By Cedric Jackson
The Basics of the Study
The study is the result of a combined effort between the University of Fukui and Kyoto University. It found that the antibody of the USAG-1 gene stimulates tooth growth. The full name of the gene in question is the uterine sensitization associated gene-1.
The study from Kyoto University looked specifically at mice and ferrets who suffered from tooth agenesis, a congenital condition that causes the absence of all or some teeth.
Choosing Which Gene to Study
This study built on existing dentistry knowledge concerning agenesis, including genetic causes. A topic of interest for many years, scientists hoped that looking at the genetic causes of tooth agenesis could help adults with these congenital conditions.
Katsu Takahashi, one of the study’s lead authors and a Kyoto University Graduate School of Medicine senior lecturer, mentions that we already knew which fundamental molecules are linked to tooth development. Among the various molecules, two of them are Wnt and BMP (bone morphogenetic protein).
These two hormones do more than just influence tooth development, they’re involved in the earliest stages of embryotic development. At this stage in development, the hormones modulate tissue and organ growth.
While it’s known these hormones are involved in tooth production, they aren’t ideal candidates for regenerating teeth. That’s because their involvement in other organ and tissue growth means that any changes to the hormones could potentially affect the entire body.
The team behind the study strategically left those hormones alone and instead looked for a common factor. USAG-1 was a good option because it antagonizes both of those.
Going into the study, the team already knew that when you suppress the USAG-1 gene, teeth grow to some extent. They just didn’t know how well it would work.
More Details on the Study
Once the team decided to focus on USAG-1, it chose to examine several of its monoclonal antibodies. Monoclonal antibodies are frequently found in arthritis and cancer treatments, as well as in vaccine development.
The team began by trying various antibodies. Some of the antibodies confirmed why a remedy based on BMP or Wnt molecules wouldn’t work. The fact that mice given some of the antibodies had low rates of birth and survival reenforced this theory.
The Successful Antibody
As research continued, the antibody found with the most promise only disrupted USAG-1 from interacting with BMP; it did not affect the Wnt molecule whatsoever. After seeing initial success with this antibody, the team expanded its focus on it. The team quickly found BMP signaling in mice determines how many teeth the rodents grew. The scientists also discovered that giving the mice just one dose of this antibody could generate a new tooth.
After confirming the results in mice, the researchers then confirmed the same results in ferrets.
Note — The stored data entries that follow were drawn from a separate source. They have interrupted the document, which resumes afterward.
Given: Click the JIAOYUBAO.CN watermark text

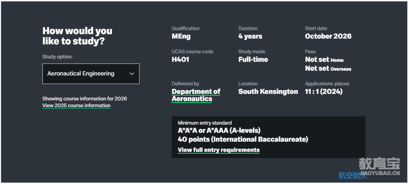Looking at the screenshot, I should pyautogui.click(x=380, y=173).
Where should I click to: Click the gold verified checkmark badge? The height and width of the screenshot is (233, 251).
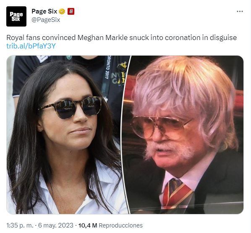pos(62,11)
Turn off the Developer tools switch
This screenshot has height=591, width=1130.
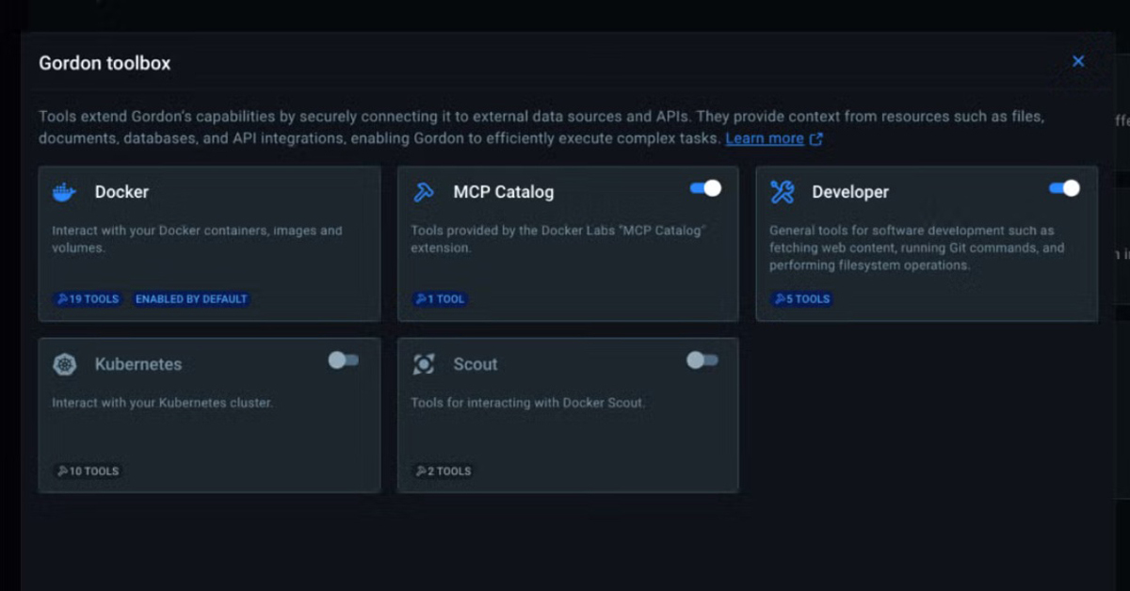(1064, 188)
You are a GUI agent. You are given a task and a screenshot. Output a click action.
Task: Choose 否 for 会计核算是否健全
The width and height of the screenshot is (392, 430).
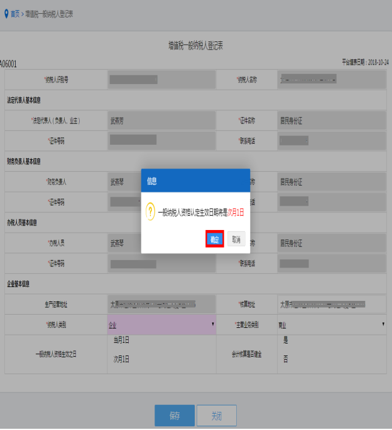286,360
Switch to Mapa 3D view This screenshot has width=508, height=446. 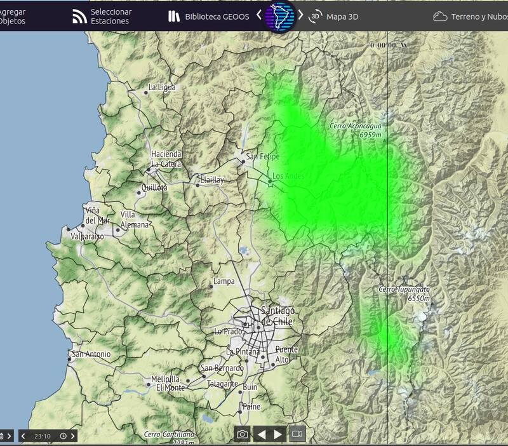click(x=342, y=17)
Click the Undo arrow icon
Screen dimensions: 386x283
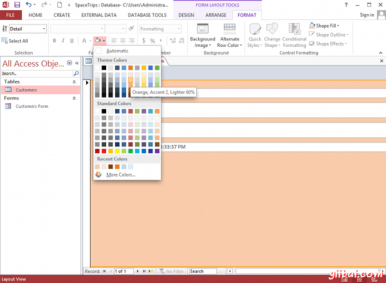29,4
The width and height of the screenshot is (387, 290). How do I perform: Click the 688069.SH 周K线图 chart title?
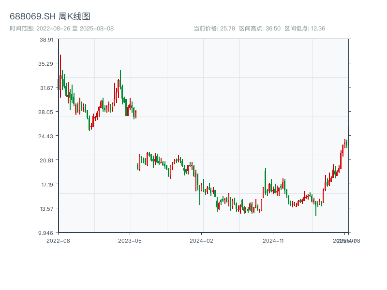point(50,16)
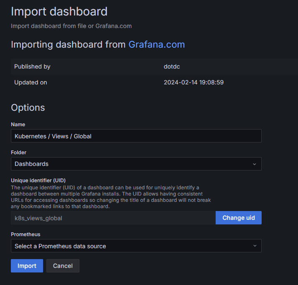Click the Options section heading
This screenshot has width=298, height=285.
tap(28, 107)
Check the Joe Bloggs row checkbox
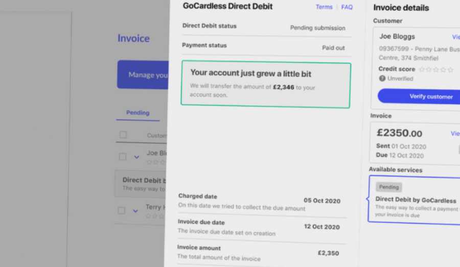Viewport: 460px width, 267px height. pos(122,156)
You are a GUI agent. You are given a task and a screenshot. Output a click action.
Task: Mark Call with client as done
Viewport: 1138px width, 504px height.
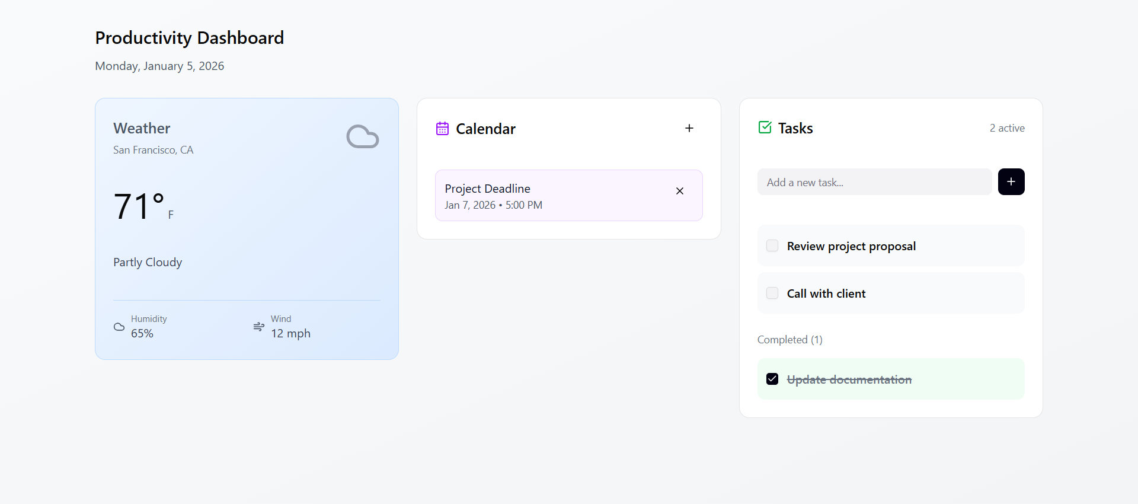[772, 293]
The USAG-1 antibody shows promise for regenerating missing teeth, especially from congenital conditions. However, there are still several steps before the team can start looking at tests on humans.
Ferrets were a productive step in that direction since their dental patterns are actually similar to those of humans. Next, researchers plan to complete similar tests on dogs, pigs, and other animals.
What It Teaches Researchers About Future Studies
This study was the first to connect monoclonal antibodies, such as the one in question for USAG-1, to tooth regeneration. This means that it can potentially inspire a new direction for research. In the future, new research may look for additional monoclonal antibodies capable of delivering similar effects or discover unique ways of using the same antibody.
At the very least, the study shows promise for treating congenital tooth agenesis in the future.
What This Means for Humans
To put the demand for regenerating lost teeth in perspective, consider approximately 1% of adults have fewer than the normal 32 teeth due to congenital conditions. The study on the new drug looked specifically at mice with congenital conditions. As such, experts are optimistic that the results can apply to humans as well.
If the upcoming tests on animals go well, the team can eventually move onto human testing. If successful, the antibody can become the basis of a treatment that offers an alternative to implants, dentures, and other current treatments.
Author: Cedric Jackson writes about a variety of topics, including dentistry and medicine.